> **EXTRACT TO READ**
Napier (b. 1550; d. 1617) published his tables of Logarithms in 1614, under the title of "Mirifici Logarithmorum Canonis Descriptio," and in the same or the next year he and his friend, Henry Briggs, gave them their improved and perfect form, for from that time to the present they have admitted of no further improvement. They came from the hands of their author and his assisting friend perfect. The principle of their construction Napier did not declare; but this important revelation was made by Briggs and Napier's son in 1619. By these tables Napier superseded the long and laborious arithmetical operations which great calculators had previously to undergo, and which the most simple trigonometrical operations demanded. Without this wonderful aid even Newton could not have lived to formulate the principles that he drew from, and established for ever upon, the material accumulated by prior mathematicians. Napier in fact furnished by these tables a scale by which not only the advantages which he proposed of shortening arithmetical and trigonometrical labour were effected, but which enabled his successors to weigh the atmosphere and take the altitudes of mountains, compute the lengths and areas of all curves, and to introduce a calculus by which the most unexpected results should be reached. "By reducing to a few days the labour of many months," says Laplace, "it doubles, as it were, the life of an astronomer, besides freeing him from the errors and disgust inseparable from long calculations."

> **RECORDED DATA**
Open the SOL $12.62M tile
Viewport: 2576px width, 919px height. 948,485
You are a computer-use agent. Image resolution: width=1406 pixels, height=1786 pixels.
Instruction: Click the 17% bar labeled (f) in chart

> **DIRECTIONS**
• 1. List everything the passage on Napier's logarithms says the tables enabled his successors to do.
• 2. Answer these questions from the passage on Napier's logarithms:
(a) In what year did Napier publish his tables of logarithms?
(b) Who revealed the principle of the tables' construction, and in what year?
(c) According to the quotation from Laplace, the tables reduce to a few days the labor of how long?
• 3. Pick up the passage on Napier's logarithms after its last sentence and carry it on.

> **RESULTS FOR THE EXERCISE**
• 1.
- Weigh the atmosphere
- Take the altitudes of mountains
- Compute the lengths and areas of all curves
- Introduce a calculus by which the most unexpected results should be reached

• 2.
(a) 1614
(b) Briggs and Napier's son, in 1619
(c) Many months

• 3.
We are not, however, to suppose that Napier was the first who had a perception of the nature of logarithms. In almost all grand discoveries the man of genius stands upon the shoulders of preceding geniuses to reach that culminating point which brings out the full discovery. In very early ages it was known that if the terms of an arithmetical and geometrical series were placed in juxtaposition, the multiplication, division, involution, and evolution of the latter would answer to and might actually be effected by a corresponding addition, subtraction, multiplication, and division of the former. Archimedes employed this principle in his "Arenarius," a treatise on the number of the sands. Stifel, in his "Arithmetica Integra," published at Nürnberg in 1644, exhibits a still clearer notion of the use of this principle; but the merit of Napier was this—that whilst those who preceded him could only apply the principle to certain numbers, he discovered the means of applying it to all, and thus was enabled to construct and bring to perfection at once his admirable tables. There was an attempt to show that he had stolen the idea from Longomontanus, but that great mathematician settles this matter by himself attributing the whole invention to Napier.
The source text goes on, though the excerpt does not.